### DATASET CONTENT
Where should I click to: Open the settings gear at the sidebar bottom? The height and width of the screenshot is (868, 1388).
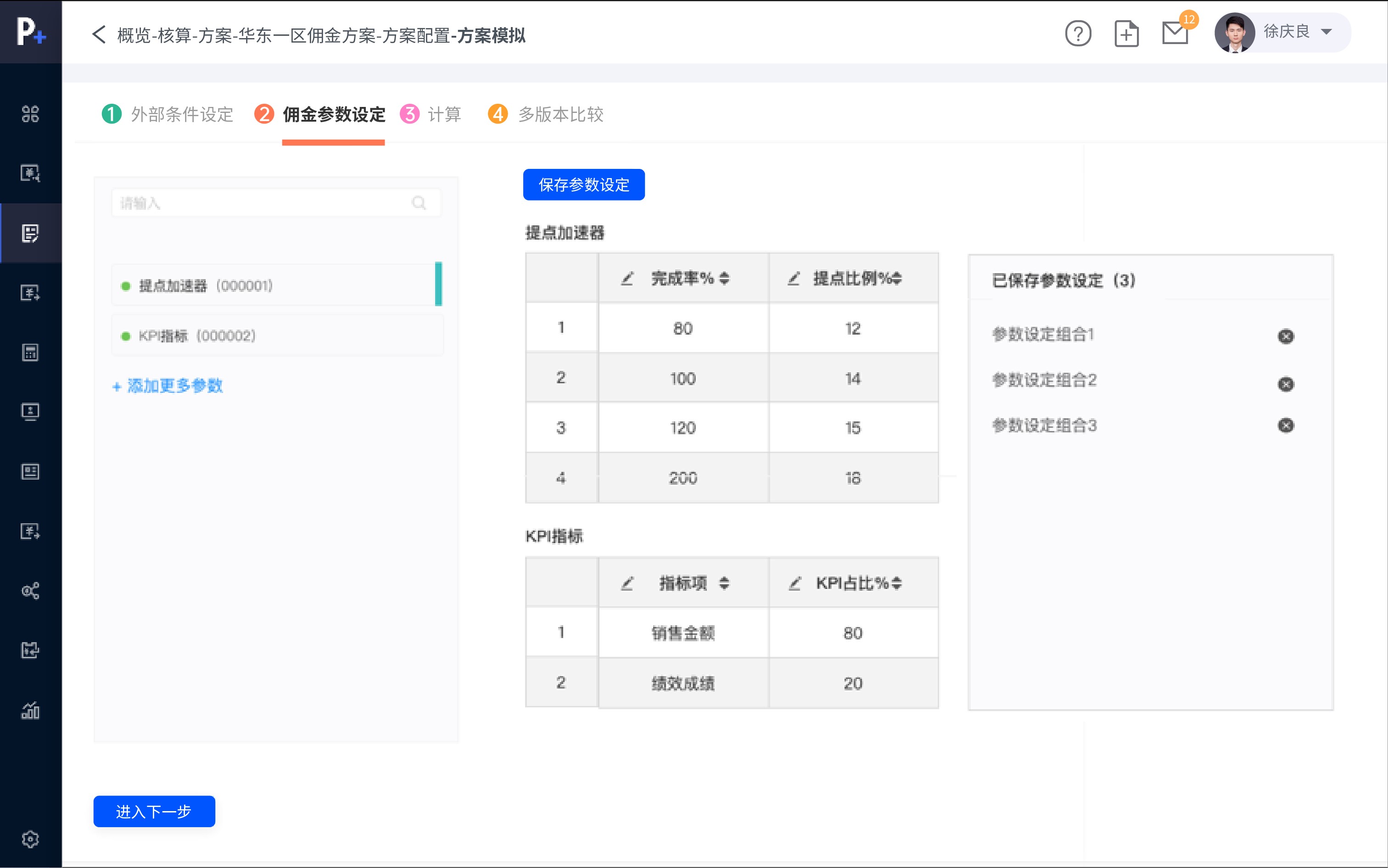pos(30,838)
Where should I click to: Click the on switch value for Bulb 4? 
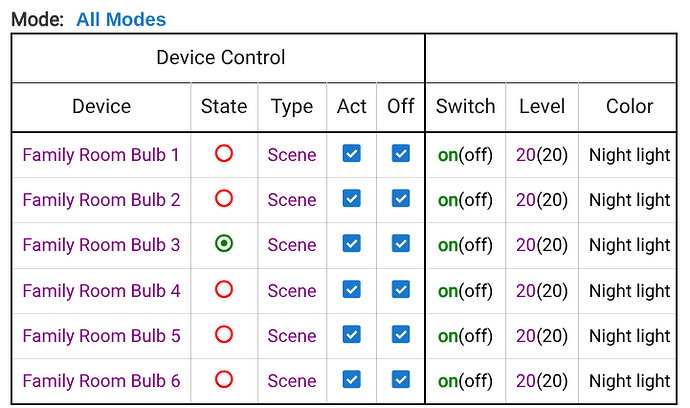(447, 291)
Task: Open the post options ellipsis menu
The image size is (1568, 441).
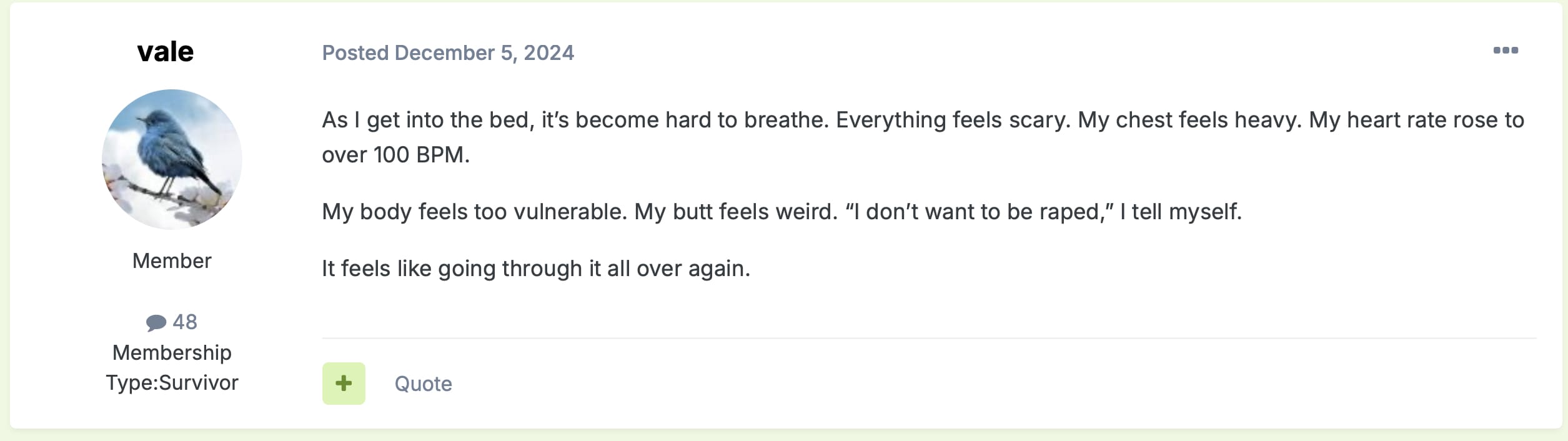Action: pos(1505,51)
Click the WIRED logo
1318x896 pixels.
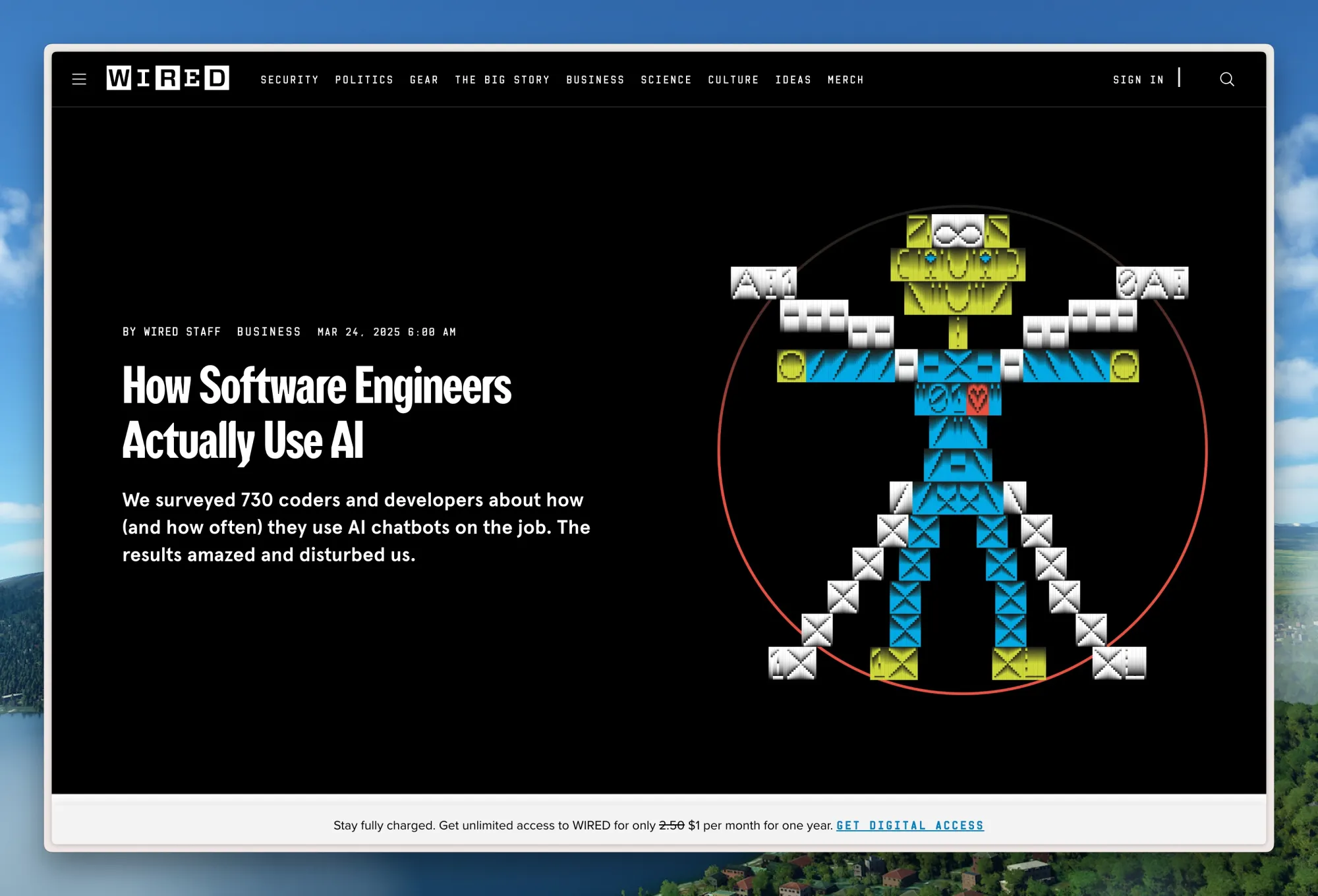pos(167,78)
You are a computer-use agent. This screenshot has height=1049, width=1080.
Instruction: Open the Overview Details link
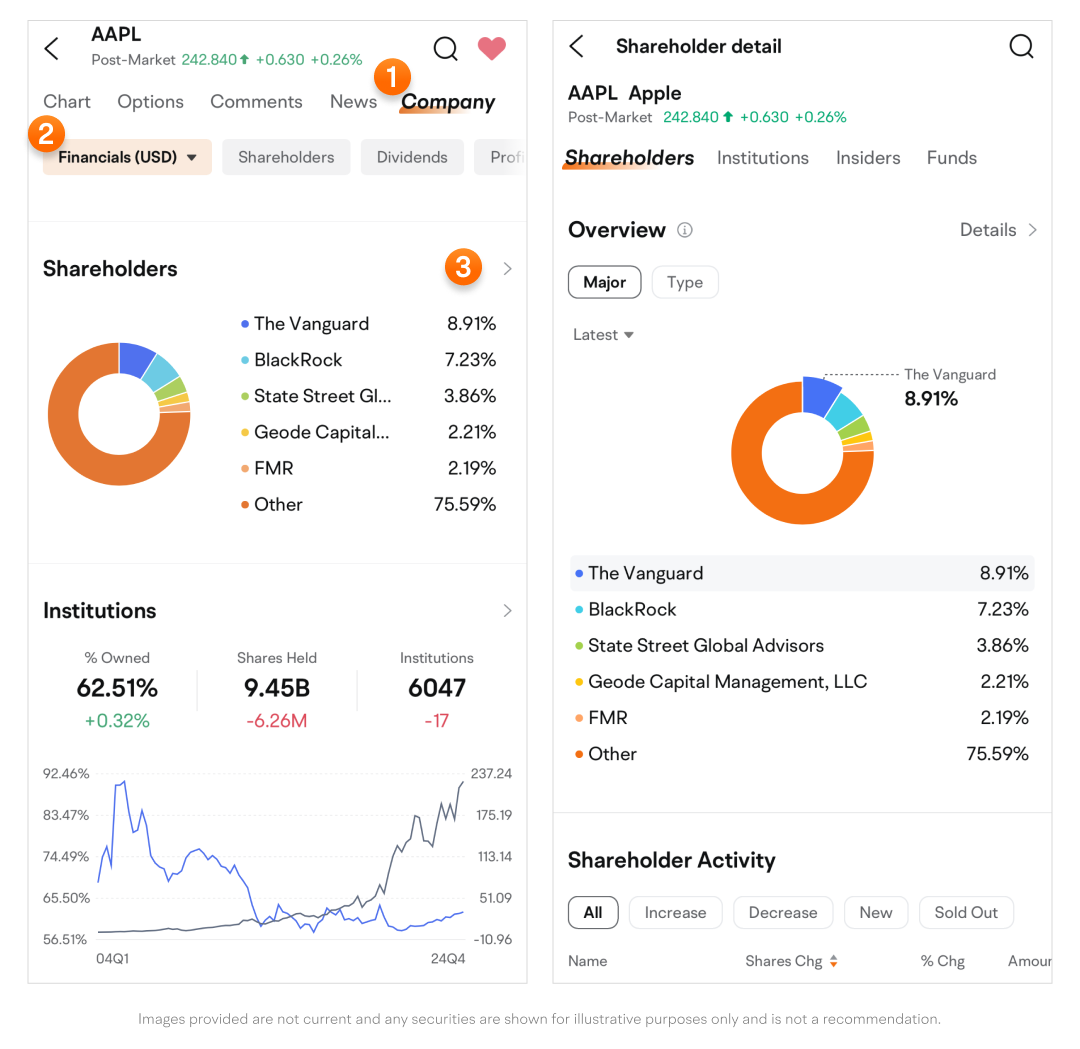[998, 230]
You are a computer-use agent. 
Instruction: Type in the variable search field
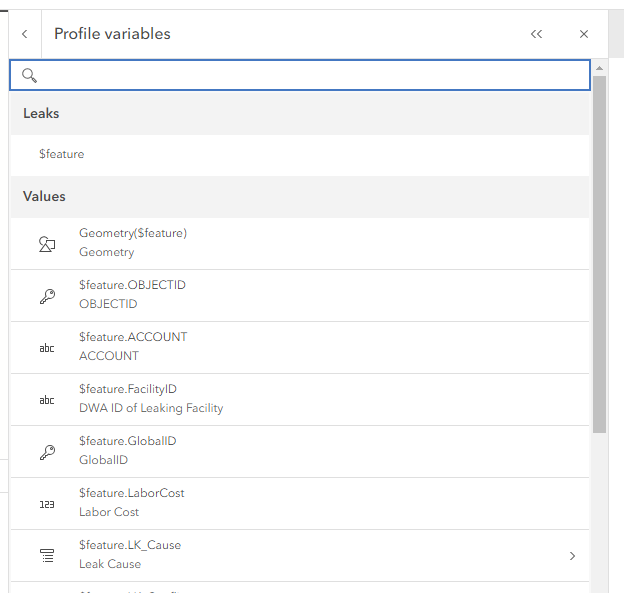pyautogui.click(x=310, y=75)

### WHAT YOU ARE ASKED TO DO
Copy out the lines above, from the line with "Click the WIRED logo" through the last line, leaving out the pictures.

### ANSWER TO THE PROBLEM
Click the WIRED logo
1318x896 pixels.
pos(167,78)
You are a computer-use agent. This screenshot has height=1049, width=1080.
Instruction: Open the Overview Details link
[998, 230]
You are a computer-use agent. 
Instruction: Type in the variable search field
pyautogui.click(x=310, y=75)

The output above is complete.